Los chiquillos se hacían listas con todos los números de los cromos que aún les quedaban por conseguir, cambiaban con los compañeros los repetidos y adquirían sobres, y más sobres, hasta dar con aquel que tanto costaba en salir. Siempre había unas estampas que se resistían a aparecer. Al final muchos álbumes quedaban a falta de dos o tres para ser completados.

Después vendrían otros álbumes, de flores, de minerales y otros muchos que hicieron las delicias de tantos y tantos niños.

La ilusión de comprar los sobres, abrirlos con nerviosismo y entusiasmo, el intercambio con los compañeros, el pegar con engrudo las estampas en el álbum, es algo que aún permanece en el  recuerdo, allí donde donde la imaginación juega con la memoria en una fantasía, que alguna vez, fue realidad.






Cuando llegaba la Navidad



La Navidad empezaba en la escuela. No había escaparates, ni  publicidad que la anticipara. Las semanas próximas a las vacaciones adornábamos las clases con motivos navideños. Encima de la pizarra sujetábamos con chinchetas tiras de colores plateados,  con grandes bolas colgando donde aumentadas y distorsionadas se  reflejaban las caritas ilusionadas de todos los niños. En las paredes pegábamos siluetas de belenes hechos en cartulina. Con las tiras  formábamos figuras de campanas y estrellas que centelleaban brillantes cuando el sol entraba por los largos ventanales que daban en dirección a la estación y por los que observábamos las ramas desnudas de los árboles del patio, donde los pájaros, huecas sus plumas por el frío,  revoloteaban en un juego de saltitos y aleteos.

Las clases de los mayores ponían un Belén con figuritas que cada uno llevaba de su casa. Unos aportaban pastorcillos, otros los Reyes con sus camellos, otros San José y la Virgen sobre una mula en su huída de Egipto... Lo más curiosos era hacer el portal y las montañas, para lo cual se iba a las herrerías a por trozos de escoria que después se decoraban con harina por encima para que pareciera nevado.

**INFORMACIÓN MOSTRADA**
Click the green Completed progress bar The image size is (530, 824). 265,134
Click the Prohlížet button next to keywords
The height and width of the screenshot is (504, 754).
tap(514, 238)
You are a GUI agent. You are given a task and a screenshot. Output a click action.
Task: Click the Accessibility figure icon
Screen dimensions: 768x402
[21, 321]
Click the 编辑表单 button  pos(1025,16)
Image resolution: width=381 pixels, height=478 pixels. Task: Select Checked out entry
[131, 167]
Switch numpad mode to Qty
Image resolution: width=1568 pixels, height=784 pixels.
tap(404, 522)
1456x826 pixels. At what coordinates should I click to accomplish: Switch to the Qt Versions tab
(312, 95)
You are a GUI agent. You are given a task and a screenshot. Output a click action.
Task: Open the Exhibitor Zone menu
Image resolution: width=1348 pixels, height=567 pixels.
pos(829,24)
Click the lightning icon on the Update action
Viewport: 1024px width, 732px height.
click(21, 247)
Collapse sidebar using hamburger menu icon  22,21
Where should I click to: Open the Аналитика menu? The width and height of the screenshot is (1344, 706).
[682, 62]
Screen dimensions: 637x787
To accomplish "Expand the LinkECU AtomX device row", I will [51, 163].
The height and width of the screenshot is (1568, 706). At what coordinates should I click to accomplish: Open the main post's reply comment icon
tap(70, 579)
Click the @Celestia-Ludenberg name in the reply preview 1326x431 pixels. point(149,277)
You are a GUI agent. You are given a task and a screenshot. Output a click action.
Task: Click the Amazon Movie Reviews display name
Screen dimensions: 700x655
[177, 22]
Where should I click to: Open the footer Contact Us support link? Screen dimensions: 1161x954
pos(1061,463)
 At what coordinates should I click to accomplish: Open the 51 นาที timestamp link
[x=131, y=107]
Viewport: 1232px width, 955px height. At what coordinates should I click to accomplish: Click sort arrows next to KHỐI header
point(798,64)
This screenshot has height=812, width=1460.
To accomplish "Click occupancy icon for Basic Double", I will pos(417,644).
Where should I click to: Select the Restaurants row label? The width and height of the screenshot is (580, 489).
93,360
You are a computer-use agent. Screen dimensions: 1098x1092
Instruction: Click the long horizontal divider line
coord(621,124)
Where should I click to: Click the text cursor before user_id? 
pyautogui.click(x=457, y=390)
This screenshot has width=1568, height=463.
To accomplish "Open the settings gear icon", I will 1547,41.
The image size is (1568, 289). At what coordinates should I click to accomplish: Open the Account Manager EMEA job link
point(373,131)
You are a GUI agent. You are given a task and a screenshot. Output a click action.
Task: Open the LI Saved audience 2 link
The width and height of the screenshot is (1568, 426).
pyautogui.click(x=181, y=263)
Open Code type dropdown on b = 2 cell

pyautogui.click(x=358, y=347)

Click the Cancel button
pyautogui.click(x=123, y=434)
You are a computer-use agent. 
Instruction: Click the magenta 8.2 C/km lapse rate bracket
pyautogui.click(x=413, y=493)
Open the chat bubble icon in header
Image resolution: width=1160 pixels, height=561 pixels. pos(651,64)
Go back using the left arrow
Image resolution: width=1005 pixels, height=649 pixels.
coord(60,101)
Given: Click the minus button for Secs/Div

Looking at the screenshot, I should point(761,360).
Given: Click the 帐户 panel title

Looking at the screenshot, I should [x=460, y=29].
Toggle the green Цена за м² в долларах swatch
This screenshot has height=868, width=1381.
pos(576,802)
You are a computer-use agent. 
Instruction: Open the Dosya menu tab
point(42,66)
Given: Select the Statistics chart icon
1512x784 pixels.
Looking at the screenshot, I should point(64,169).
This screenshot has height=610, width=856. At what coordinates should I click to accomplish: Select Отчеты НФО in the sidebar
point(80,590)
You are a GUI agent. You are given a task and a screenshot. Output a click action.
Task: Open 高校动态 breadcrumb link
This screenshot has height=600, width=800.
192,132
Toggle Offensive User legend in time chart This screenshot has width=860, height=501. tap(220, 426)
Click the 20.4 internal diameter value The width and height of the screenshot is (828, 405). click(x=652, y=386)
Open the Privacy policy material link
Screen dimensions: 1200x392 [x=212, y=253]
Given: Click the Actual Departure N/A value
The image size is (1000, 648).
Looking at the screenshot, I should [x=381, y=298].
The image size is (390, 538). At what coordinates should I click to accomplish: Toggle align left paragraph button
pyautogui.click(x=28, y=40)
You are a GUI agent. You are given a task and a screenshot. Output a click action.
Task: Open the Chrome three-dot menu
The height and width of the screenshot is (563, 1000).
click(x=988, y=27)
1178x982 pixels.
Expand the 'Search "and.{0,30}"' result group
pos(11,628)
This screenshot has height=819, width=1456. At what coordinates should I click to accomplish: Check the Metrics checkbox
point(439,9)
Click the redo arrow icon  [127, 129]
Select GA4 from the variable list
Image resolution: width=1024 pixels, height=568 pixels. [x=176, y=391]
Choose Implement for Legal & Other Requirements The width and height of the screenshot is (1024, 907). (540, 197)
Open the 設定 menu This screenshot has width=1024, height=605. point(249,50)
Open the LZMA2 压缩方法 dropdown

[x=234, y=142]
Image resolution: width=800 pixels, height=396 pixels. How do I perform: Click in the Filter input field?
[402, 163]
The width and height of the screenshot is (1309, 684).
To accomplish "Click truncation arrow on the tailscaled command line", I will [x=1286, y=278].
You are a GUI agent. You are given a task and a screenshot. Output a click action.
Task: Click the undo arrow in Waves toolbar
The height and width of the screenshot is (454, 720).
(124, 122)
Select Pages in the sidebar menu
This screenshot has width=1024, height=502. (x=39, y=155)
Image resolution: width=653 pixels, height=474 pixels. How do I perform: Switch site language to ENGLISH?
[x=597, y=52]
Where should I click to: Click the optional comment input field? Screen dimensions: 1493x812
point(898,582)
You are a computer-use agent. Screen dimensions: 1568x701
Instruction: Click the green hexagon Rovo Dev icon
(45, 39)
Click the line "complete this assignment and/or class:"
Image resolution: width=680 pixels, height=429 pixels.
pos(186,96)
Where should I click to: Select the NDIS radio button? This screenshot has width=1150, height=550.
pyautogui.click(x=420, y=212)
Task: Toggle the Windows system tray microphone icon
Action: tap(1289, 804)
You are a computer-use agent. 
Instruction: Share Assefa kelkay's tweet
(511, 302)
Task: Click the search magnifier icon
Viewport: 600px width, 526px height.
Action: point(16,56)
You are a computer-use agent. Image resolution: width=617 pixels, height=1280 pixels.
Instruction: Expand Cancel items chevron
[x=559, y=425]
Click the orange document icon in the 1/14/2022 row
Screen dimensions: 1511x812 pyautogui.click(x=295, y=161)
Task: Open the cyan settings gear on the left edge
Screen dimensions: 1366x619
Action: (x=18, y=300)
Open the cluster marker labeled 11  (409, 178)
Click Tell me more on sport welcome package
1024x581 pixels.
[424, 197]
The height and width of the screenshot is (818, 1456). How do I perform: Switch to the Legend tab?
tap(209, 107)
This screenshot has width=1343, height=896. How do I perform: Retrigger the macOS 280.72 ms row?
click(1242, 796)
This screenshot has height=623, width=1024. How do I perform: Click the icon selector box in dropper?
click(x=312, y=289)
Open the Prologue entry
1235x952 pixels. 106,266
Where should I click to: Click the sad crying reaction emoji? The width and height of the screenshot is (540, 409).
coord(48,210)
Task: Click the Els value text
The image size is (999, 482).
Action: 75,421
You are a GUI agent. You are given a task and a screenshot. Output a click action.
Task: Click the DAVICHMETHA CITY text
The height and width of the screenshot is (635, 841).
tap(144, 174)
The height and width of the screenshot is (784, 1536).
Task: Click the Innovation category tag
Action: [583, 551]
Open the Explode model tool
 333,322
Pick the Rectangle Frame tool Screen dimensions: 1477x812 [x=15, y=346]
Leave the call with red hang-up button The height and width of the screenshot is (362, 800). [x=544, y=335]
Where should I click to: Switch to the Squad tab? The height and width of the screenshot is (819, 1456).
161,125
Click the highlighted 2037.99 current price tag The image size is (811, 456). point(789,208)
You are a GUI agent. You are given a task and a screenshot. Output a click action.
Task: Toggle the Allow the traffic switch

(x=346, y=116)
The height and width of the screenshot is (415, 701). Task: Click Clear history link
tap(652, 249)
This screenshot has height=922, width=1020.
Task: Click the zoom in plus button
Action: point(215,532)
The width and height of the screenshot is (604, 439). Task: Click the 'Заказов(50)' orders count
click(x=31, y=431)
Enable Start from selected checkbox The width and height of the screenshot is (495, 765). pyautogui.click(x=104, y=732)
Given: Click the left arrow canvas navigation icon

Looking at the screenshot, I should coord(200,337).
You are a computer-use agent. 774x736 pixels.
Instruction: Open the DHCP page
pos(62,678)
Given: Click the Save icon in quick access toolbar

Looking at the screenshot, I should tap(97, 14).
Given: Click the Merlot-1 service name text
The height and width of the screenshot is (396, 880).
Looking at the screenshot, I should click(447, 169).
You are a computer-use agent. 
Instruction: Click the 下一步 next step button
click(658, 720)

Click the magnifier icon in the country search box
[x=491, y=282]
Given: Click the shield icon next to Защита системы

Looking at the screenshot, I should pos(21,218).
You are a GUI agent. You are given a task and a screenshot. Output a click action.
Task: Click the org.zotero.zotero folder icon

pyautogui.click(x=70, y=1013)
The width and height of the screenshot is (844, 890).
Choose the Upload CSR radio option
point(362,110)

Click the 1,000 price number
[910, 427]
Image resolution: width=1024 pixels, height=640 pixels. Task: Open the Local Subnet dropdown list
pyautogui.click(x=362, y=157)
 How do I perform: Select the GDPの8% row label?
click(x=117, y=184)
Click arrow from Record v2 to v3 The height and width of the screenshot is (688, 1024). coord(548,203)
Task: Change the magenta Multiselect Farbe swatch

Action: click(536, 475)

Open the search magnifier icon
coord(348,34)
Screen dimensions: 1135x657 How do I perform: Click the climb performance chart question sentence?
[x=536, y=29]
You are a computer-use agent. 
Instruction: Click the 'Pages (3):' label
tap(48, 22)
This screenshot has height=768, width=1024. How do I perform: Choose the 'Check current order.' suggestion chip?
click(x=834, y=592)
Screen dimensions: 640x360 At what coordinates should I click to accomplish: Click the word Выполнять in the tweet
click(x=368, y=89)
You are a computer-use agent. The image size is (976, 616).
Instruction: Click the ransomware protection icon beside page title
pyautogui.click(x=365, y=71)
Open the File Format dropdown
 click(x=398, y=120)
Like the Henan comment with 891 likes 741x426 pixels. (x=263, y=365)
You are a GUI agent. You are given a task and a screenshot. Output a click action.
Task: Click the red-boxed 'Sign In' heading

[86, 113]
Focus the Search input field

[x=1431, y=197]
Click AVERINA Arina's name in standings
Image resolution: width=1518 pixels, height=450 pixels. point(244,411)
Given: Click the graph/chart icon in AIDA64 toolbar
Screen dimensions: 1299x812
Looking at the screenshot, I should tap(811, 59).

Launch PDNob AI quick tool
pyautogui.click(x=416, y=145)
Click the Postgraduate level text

**EJERCICIOS**
a – Según el texto de lectura, ¿con qué se cubrían los trozos de escoria para que parecieran nevados?
b – Repite el fragmento del texto de lectura que va de "Cuando llegaba la" a "saltitos y aleteos.", ambos incluidos.
Los registros no hacen falta para resolver estos ejercicios.

**RESULTADOS POR EJERCICIO**
a – Con harina por encima.

b –
Cuando llegaba la Navidad



La Navidad empezaba en la escuela. No había escaparates, ni  publicidad que la anticipara. Las semanas próximas a las vacaciones adornábamos las clases con motivos navideños. Encima de la pizarra sujetábamos con chinchetas tiras de colores plateados,  con grandes bolas colgando donde aumentadas y distorsionadas se  reflejaban las caritas ilusionadas de todos los niños. En las paredes pegábamos siluetas de belenes hechos en cartulina. Con las tiras  formábamos figuras de campanas y estrellas que centelleaban brillantes cuando el sol entraba por los largos ventanales que daban en dirección a la estación y por los que observábamos las ramas desnudas de los árboles del patio, donde los pájaros, huecas sus plumas por el frío,  revoloteaban en un juego de saltitos y aleteos.